* _EXERCISE AIM_
Output, word for word, the lines from the one containing "This screenshot has height=709, width=1463." through the one containing "click(233, 840)", including both of those lines.

Collected data entries:
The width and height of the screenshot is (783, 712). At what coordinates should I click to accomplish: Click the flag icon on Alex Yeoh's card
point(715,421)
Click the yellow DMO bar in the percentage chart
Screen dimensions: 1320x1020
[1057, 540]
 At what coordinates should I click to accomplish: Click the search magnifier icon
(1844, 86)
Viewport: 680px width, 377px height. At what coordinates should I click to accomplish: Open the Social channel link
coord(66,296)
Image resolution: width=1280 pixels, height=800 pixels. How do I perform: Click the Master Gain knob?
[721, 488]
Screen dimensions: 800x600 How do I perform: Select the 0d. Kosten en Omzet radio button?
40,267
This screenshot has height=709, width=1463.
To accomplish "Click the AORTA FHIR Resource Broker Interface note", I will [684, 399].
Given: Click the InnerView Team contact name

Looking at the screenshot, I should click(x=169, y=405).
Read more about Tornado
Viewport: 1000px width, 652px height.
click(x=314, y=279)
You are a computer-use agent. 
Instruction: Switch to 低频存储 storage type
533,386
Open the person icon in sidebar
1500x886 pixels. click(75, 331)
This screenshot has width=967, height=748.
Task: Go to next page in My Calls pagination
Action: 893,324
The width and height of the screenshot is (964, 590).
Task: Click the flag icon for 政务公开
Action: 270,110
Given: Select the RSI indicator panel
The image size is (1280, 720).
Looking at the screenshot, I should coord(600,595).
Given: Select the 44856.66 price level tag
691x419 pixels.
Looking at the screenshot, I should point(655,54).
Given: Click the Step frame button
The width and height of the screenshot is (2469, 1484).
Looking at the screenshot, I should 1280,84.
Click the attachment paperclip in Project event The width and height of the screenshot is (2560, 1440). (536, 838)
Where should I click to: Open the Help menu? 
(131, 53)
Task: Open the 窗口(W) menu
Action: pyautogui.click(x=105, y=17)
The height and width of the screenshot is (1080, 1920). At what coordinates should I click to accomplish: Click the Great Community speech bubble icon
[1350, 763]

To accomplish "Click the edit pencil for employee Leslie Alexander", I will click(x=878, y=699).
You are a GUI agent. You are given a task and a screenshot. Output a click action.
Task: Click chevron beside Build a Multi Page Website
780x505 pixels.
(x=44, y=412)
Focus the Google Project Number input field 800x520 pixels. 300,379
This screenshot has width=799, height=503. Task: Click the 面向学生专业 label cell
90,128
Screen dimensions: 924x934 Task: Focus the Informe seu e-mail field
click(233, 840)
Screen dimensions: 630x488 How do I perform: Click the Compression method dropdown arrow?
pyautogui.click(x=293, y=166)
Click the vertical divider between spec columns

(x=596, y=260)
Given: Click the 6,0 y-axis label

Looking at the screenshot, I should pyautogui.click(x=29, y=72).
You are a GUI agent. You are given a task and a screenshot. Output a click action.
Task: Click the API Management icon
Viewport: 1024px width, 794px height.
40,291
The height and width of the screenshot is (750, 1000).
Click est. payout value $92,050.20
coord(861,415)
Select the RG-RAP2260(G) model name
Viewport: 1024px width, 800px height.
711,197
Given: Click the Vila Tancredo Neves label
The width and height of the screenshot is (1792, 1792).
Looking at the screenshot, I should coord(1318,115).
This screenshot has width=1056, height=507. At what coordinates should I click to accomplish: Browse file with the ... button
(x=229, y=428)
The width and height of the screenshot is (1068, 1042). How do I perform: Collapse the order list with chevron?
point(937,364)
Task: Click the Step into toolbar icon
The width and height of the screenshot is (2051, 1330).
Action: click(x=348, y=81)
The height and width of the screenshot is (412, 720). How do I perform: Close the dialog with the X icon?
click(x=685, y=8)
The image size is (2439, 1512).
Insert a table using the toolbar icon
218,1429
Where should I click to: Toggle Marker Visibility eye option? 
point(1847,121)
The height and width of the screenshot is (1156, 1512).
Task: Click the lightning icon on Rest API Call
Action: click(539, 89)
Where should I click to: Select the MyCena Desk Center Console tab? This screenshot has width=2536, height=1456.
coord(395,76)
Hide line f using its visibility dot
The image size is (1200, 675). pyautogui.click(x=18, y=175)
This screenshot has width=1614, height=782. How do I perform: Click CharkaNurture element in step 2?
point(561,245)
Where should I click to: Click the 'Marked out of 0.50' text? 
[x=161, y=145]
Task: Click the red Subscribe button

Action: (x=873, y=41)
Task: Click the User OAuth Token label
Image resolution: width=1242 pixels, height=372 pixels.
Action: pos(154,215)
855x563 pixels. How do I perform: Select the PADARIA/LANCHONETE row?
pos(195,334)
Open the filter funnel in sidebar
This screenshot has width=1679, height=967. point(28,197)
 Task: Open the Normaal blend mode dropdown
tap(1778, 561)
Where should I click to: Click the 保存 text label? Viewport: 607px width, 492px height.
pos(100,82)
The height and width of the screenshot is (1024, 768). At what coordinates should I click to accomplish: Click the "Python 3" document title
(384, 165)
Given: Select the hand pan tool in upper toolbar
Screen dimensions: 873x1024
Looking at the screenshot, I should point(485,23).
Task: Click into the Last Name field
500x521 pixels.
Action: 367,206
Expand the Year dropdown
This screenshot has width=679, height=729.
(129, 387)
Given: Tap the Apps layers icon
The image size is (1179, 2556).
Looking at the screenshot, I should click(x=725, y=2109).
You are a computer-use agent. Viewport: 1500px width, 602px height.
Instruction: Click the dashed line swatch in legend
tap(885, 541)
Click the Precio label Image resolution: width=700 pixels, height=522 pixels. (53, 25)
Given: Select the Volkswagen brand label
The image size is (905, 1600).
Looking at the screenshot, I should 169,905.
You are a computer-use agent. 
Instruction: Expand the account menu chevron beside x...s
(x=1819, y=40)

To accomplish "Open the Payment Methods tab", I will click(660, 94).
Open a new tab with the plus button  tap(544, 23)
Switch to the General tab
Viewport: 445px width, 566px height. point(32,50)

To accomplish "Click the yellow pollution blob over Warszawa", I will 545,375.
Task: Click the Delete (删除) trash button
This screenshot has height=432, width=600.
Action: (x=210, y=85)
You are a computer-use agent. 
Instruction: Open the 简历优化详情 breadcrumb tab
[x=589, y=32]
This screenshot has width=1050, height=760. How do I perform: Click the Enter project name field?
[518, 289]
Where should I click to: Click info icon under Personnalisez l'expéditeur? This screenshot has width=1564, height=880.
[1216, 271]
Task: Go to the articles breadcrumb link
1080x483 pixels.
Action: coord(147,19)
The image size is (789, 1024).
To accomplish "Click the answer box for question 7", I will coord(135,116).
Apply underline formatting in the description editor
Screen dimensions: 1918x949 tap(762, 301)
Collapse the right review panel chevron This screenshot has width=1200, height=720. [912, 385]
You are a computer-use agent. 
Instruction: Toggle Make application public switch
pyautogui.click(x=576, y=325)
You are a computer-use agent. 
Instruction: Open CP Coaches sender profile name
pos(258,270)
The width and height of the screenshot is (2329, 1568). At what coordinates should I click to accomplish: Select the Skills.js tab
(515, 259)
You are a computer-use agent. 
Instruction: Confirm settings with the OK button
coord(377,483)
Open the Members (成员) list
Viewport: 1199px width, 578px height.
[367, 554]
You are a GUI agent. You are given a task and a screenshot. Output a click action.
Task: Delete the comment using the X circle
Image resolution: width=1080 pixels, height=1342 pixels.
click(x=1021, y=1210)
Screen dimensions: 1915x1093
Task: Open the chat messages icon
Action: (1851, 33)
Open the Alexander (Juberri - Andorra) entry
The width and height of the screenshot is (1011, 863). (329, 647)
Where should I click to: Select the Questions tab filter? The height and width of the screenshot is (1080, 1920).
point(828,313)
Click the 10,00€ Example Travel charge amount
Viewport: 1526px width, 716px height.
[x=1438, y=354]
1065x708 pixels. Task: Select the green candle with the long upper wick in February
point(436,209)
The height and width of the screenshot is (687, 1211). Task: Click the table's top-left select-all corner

* _ANSWER BELOW_
This screenshot has height=709, width=1463.
To accomplish "Click the AORTA FHIR Resource Broker Interface note", I will [684, 399].
Given: Click the InnerView Team contact name

Looking at the screenshot, I should click(x=169, y=405).
Read more about Tornado
Viewport: 1000px width, 652px height.
click(x=314, y=279)
You are a computer-use agent. 
Instruction: Switch to 低频存储 storage type
533,386
Open the person icon in sidebar
1500x886 pixels. click(75, 331)
This screenshot has width=967, height=748.
Task: Go to next page in My Calls pagination
Action: 893,324
The width and height of the screenshot is (964, 590).
Task: Click the flag icon for 政务公开
Action: 270,110
Given: Select the RSI indicator panel
The image size is (1280, 720).
Looking at the screenshot, I should coord(600,595).
Given: Select the 44856.66 price level tag
691x419 pixels.
Looking at the screenshot, I should point(655,54).
Given: Click the Step frame button
The width and height of the screenshot is (2469, 1484).
Looking at the screenshot, I should 1280,84.
Click the attachment paperclip in Project event The width and height of the screenshot is (2560, 1440). (536, 838)
Where should I click to: Open the Help menu? 
(131, 53)
Task: Open the 窗口(W) menu
Action: pyautogui.click(x=105, y=17)
The height and width of the screenshot is (1080, 1920). At what coordinates should I click to accomplish: Click the Great Community speech bubble icon
[1350, 763]

To accomplish "Click the edit pencil for employee Leslie Alexander", I will click(x=878, y=699).
You are a GUI agent. You are given a task and a screenshot. Output a click action.
Task: Click chevron beside Build a Multi Page Website
780x505 pixels.
(x=44, y=412)
Focus the Google Project Number input field 800x520 pixels. 300,379
This screenshot has width=799, height=503. Task: Click the 面向学生专业 label cell
90,128
Screen dimensions: 924x934 Task: Focus the Informe seu e-mail field
click(233, 840)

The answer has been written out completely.